**SHORT EXERCISE**
Which lines in the records below contain the word "screenshot"? Show each of those lines in full.

Data items:
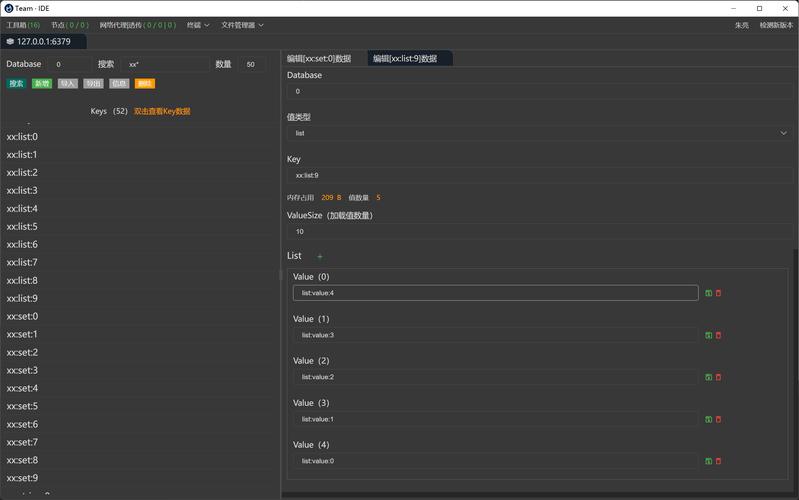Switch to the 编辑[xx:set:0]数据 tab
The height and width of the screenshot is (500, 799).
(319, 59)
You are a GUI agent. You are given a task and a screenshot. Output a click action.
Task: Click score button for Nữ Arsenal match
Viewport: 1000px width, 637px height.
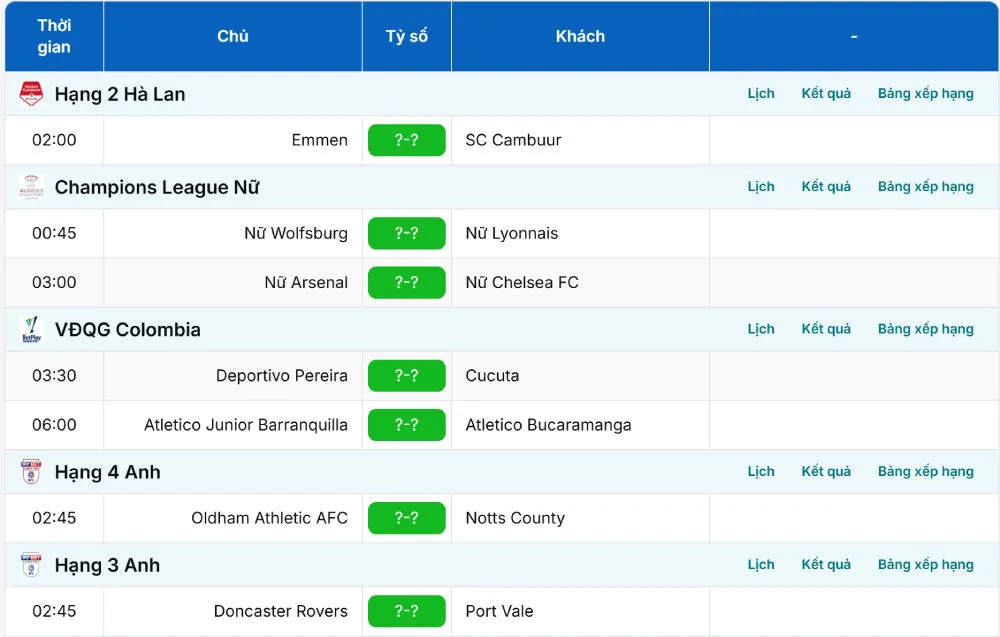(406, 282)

* * *

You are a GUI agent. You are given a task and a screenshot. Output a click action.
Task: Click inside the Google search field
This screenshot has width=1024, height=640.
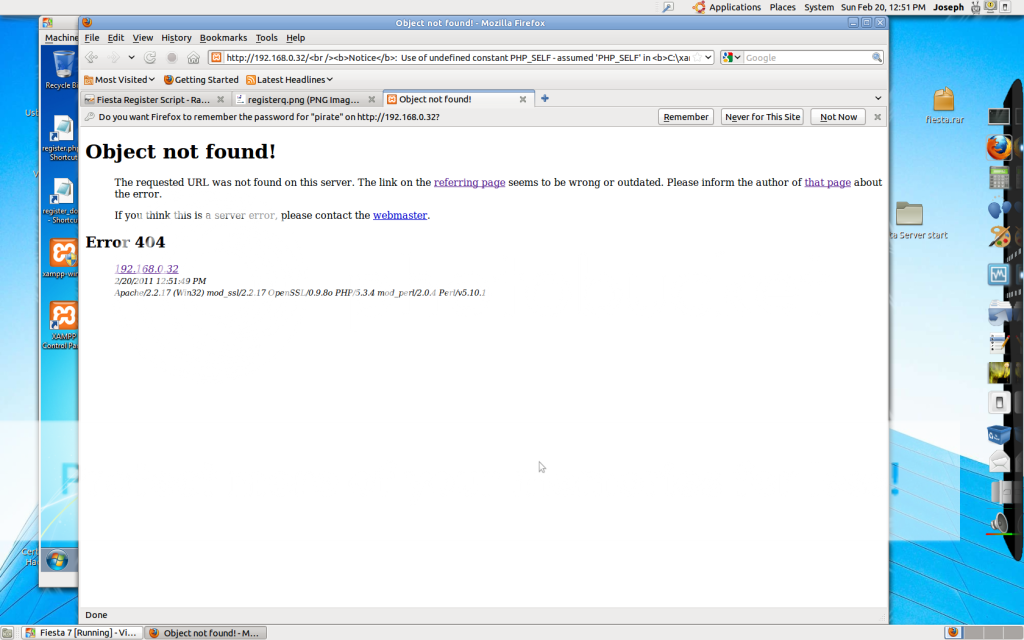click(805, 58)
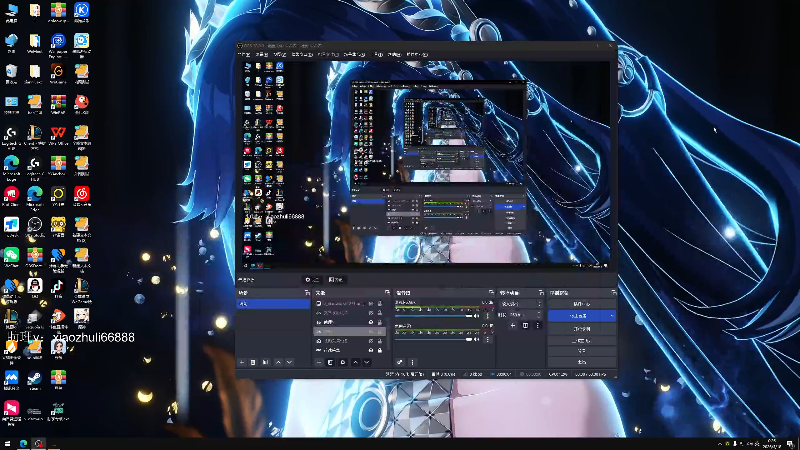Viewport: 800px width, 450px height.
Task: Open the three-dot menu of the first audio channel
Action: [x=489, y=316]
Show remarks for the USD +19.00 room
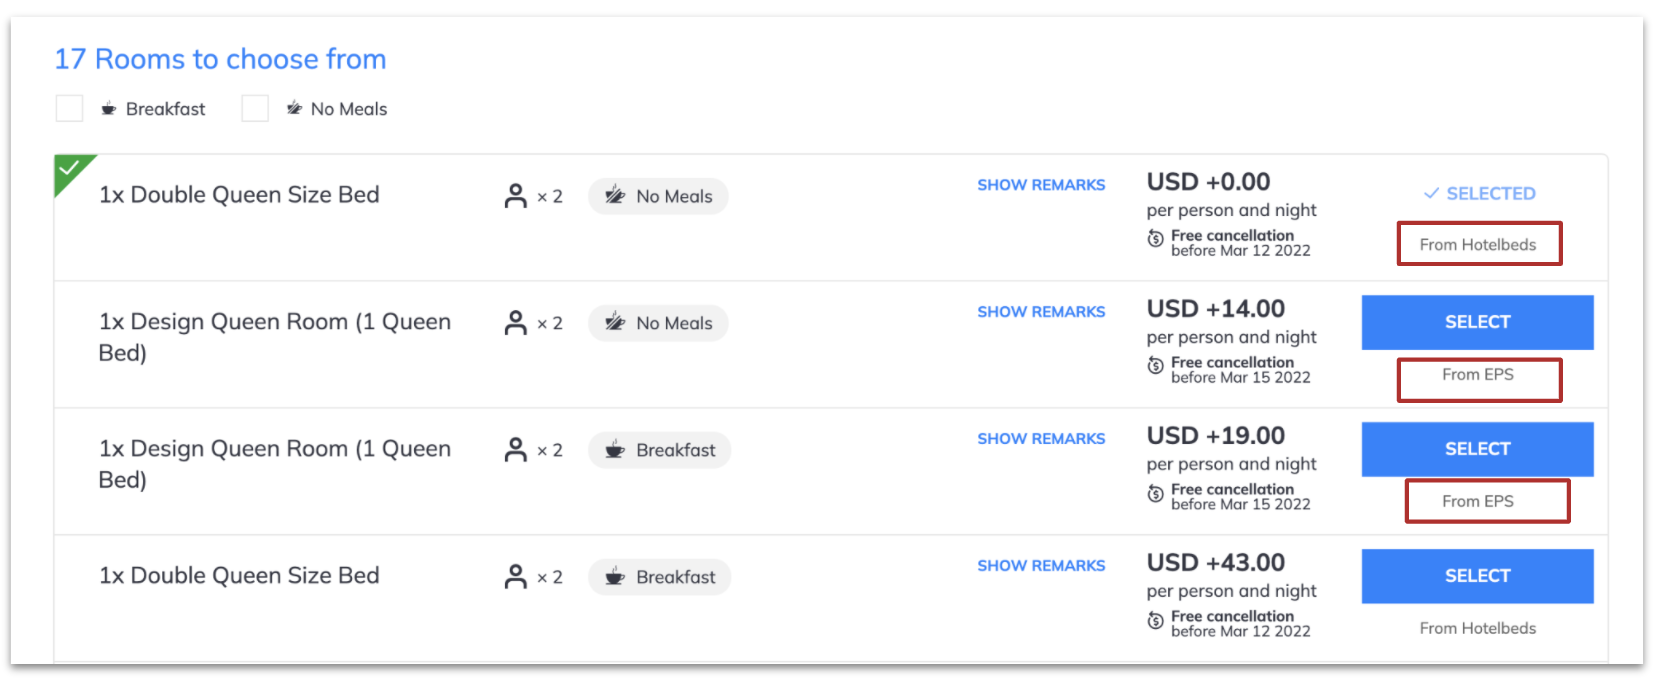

**SOLVED EXERCISE**
The height and width of the screenshot is (500, 799).
You are a GUI agent. You are given a task and a screenshot. Output a click action.
You are a GUI agent. You are given a task and a screenshot. Output a click action.
This screenshot has width=1024, height=640.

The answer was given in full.